La vocación a la santidad, es decir, a la plenitud de la propia entrega, es una llamada que Dios dirige a cada persona, invitándola a permanecer en su amor para sentir liviano su yugo e irradiar así la luz de su presencia a los hermanos. Permanecer en su amor implica la familiaridad con el sacramento de la Eucaristía, fundamento que ningún santo ha perdido de vista, reconociendo en él -como afirmaría con gran eficacia el beato Carlo Acutis en nuestros tiempos difíciles- una “autopista hacia el cielo”. Madre Clelia estuvo siempre anclada en el poder del sacrificio de la Misa, al que en su duro exilio “con el alma en tempestad” dedicó una conmovedora reflexión registrada en su diario: “¿Por qué, oh mi divino Salvador, has querido esconderte bajo las apariencias de un pedazo de pan? Esta aniquilación a la cual has querido reducirte, oh Jesús en la Eucaristía, tiene algo de más grande, de más profundo, de más inconcebible para mí. ¡Qué ejemplo de profundísima humildad me ofreces, oh Jesús! Para quedarte con nosotros, para convertirte en nuestro alimento, te condenas como un prisionero de amor a habitar en un pequeño y quizás escuálido sagrario.
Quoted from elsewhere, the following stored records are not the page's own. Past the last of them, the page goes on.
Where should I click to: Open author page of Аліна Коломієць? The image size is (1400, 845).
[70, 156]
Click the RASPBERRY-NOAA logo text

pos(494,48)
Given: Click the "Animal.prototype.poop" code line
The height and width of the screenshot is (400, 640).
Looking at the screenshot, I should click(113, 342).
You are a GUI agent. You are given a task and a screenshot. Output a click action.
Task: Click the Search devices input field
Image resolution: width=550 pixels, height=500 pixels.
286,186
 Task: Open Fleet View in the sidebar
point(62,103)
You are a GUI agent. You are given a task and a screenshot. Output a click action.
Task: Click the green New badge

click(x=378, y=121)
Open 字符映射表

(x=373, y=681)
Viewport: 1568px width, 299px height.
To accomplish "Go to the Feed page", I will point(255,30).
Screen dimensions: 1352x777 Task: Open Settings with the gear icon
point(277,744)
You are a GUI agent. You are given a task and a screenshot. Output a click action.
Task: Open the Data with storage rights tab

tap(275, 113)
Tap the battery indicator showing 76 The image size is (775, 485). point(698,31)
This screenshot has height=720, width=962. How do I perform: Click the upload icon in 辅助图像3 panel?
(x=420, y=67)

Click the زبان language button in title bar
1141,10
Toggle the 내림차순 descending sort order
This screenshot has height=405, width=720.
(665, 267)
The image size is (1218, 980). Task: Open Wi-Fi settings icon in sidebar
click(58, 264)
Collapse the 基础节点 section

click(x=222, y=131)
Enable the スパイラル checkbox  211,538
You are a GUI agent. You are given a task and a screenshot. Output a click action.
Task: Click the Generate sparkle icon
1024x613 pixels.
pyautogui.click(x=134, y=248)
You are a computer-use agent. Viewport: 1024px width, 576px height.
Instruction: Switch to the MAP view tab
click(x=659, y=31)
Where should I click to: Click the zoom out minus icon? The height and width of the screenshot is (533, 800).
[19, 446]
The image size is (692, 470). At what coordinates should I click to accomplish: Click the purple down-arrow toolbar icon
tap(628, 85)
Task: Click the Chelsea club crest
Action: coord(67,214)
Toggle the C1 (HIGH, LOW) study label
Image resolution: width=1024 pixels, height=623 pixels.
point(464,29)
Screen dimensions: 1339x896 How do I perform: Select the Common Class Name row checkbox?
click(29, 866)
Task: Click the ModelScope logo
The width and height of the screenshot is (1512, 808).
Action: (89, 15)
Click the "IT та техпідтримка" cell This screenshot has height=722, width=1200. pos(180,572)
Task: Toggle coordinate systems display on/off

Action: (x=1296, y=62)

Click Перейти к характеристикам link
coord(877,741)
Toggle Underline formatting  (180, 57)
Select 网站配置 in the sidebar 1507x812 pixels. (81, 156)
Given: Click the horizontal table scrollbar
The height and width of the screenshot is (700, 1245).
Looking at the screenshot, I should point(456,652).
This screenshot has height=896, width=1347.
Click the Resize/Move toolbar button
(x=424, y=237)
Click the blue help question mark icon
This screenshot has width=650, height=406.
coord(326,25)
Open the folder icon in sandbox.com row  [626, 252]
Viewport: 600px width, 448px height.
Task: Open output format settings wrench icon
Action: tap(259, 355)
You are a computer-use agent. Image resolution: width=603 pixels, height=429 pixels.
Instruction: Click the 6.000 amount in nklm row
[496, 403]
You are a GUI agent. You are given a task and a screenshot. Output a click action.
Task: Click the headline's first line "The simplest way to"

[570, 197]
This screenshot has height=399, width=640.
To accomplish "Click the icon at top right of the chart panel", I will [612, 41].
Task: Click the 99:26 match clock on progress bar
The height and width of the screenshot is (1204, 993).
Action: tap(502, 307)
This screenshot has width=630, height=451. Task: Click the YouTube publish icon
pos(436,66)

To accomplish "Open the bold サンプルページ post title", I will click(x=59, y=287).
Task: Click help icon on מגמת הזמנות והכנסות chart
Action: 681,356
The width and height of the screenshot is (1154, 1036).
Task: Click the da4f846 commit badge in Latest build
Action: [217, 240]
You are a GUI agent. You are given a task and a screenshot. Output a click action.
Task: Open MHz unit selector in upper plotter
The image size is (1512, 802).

Tú te dejas manipular libremente por Sacerdotes buenos o indignos, te dejas transportar donde ellos quieren, al fondo de las cárceles más terribles, en las habitaciones más sórdidas y miserables, en los establos entre los animales, donde en un poco de paja yace cualquier enfermo. No existe hombre por más abatido, difamado, expulsado de cualquier grupo humano, que sea rechazado de tu mesa siempre que quiera reconciliarse contigo, incluso los condenados a la guillotina, los excluidos de la sociedad, también el miserable convicto puede acercarse a recibirte, oh Jesús en la Eucaristía, no menos que el más poderoso de los reyes y decirte: Tú Jesús eres mi alimento”.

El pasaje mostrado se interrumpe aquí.